Transcribe the records in full; omit images.

Pixel coordinate grounding data:
★ ★ ★ ★ ★

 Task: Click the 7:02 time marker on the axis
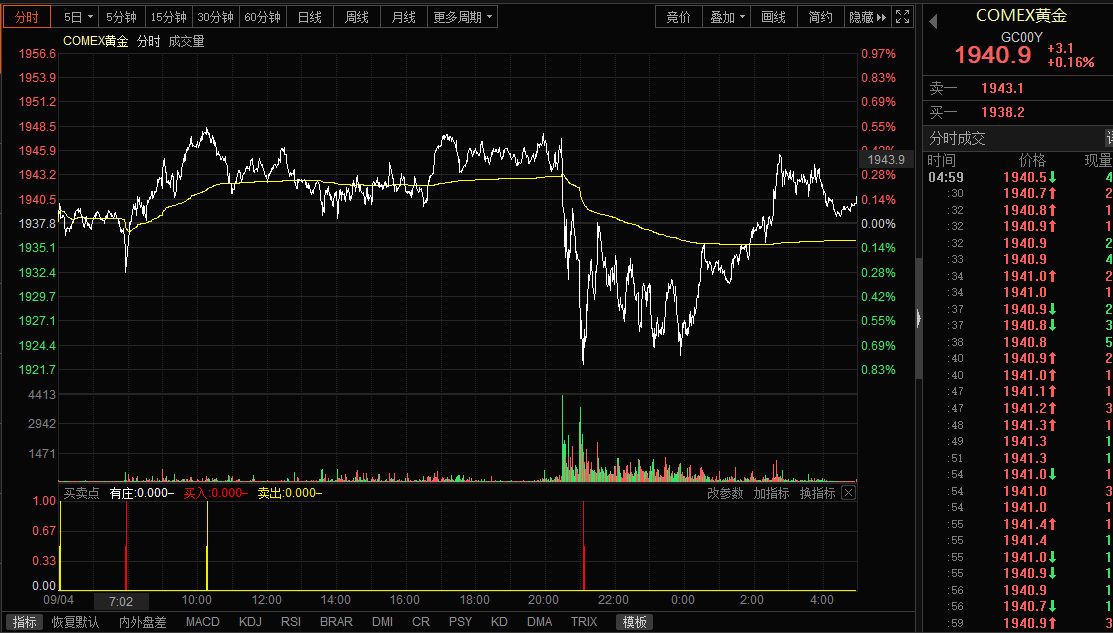click(121, 601)
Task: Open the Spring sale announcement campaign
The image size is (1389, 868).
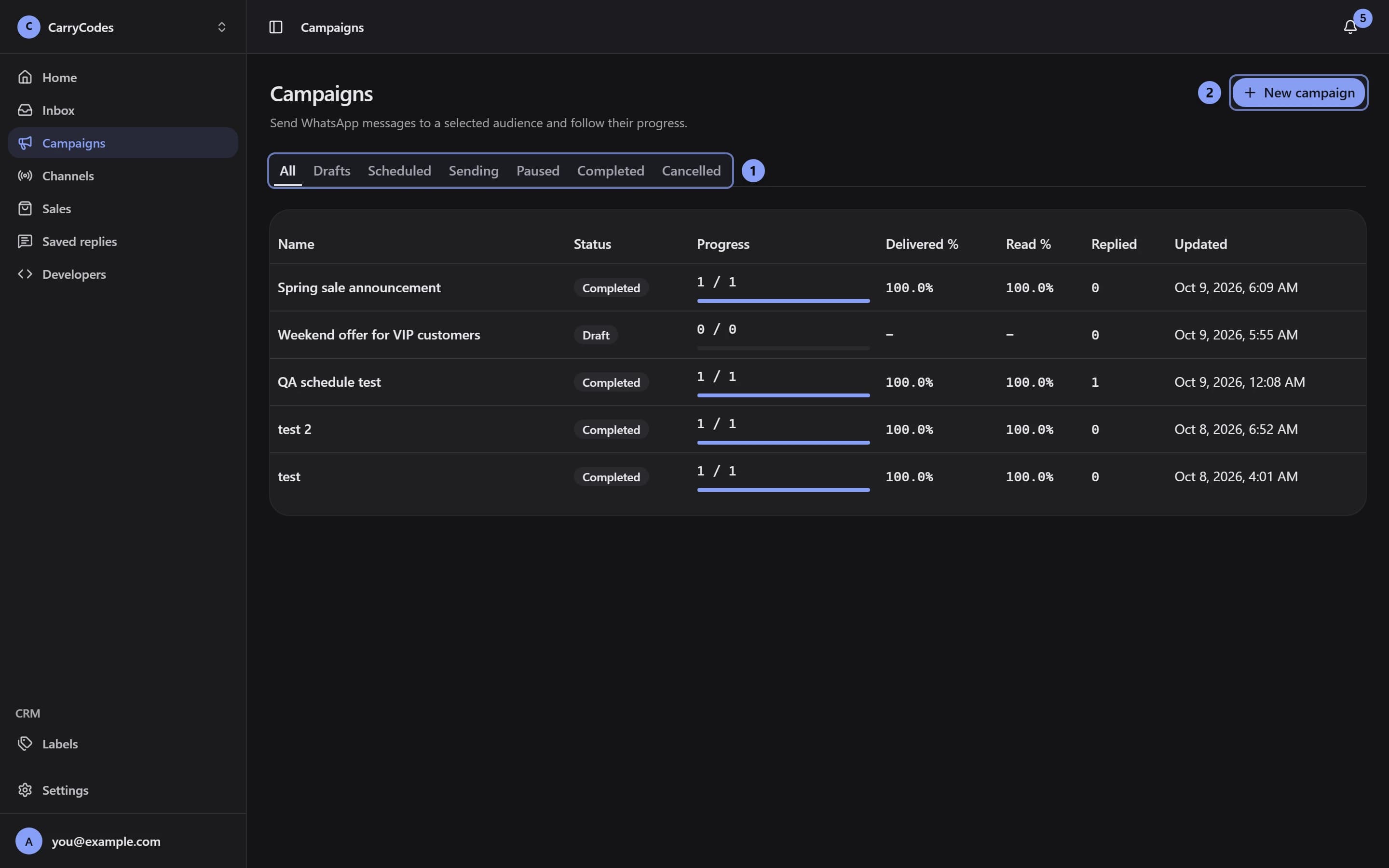Action: coord(359,287)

★ ★ ★ ★ ★

| SOLUTION TO THE PROBLEM |
 Task: Click the 7:02 time marker on the axis
click(121, 601)
Task: Open the Spring sale announcement campaign
The image size is (1389, 868).
Action: coord(359,287)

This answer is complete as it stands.